Here we have 2024 BAIS Bursary winner Ellen O’Leary (University of Oxford). Ellen used her bursary to conduct extensive research at Irish theatre archives:
The bursary allowed me to conduct a week of research in the theatre archives at the Hardiman Library at the University of Galway. It provided the funding for me to travel from Oxford and helped defray the cost of my stay in the city. I needed to spend several days at the archives because many of the recorded performances I was watching were 90-150 minutes long. These recordings—plays by Martin McDonagh and Marina Carr—are only available on-site. As part of my research hinges on performed elements and audience reaction, getting to watch these plays as originally staged was invaluable. I also was able to look at production correspondence and script revisions, which I had thought might offer interesting context. In fact, I discovered a few items which complicated and expanded how I am approaching my research question. While the archives are itemised online, I needed to sift through in-person in order to assess whether they would be useful or not. The time and flexibility to do this has been immensely impactful.

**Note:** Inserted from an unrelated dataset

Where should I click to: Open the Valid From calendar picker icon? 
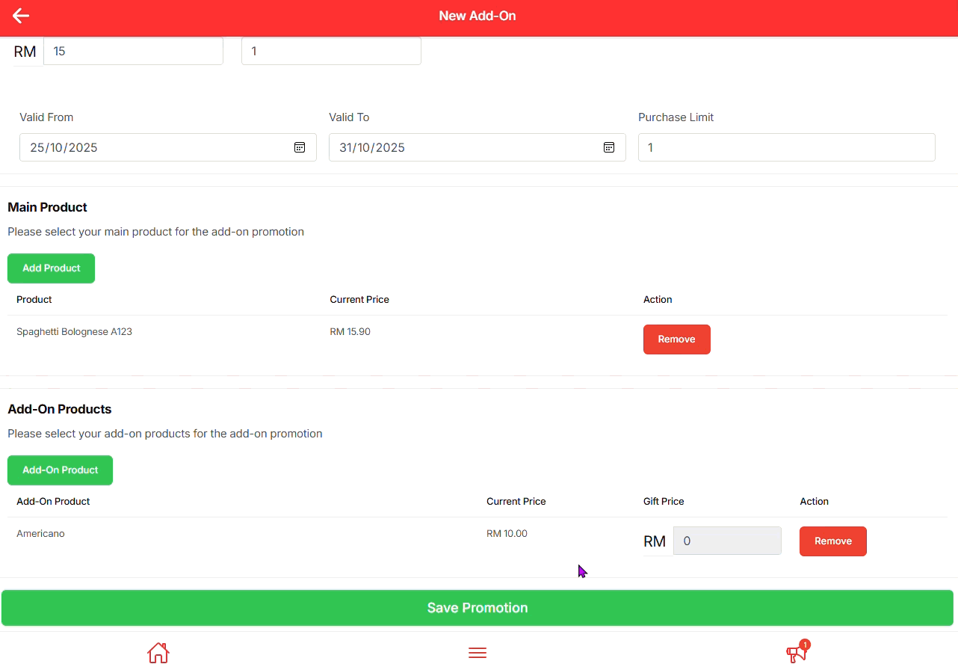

I hope that my research will contribute meaningfully to conversations about contemporary Irish writing, in academia and beyond it. Within the context of academia, I hope to take this research and present it at forthcoming conferences. It will constitute a chapter of my DPhil dissertation, which I hope eventually to publish either through independent articles or, eventually, as a book. I also believe that my research has relevance outside of the sphere of higher education. I am studying writers whose work has a place in popular culture, and whose work has achieved critical acclaim outside of Ireland. I believe that my research complicates and contextualises the works of preeminent Irish writers not just in terms of the literary canon, but as meaningful artforms with which the average person interacts.
Ellen is a DPhil candidate in English at St Edmund Hall, University of Oxford. Her project looks at the intersection of comedy and appetite in literature and theatre of the Celtic Tiger.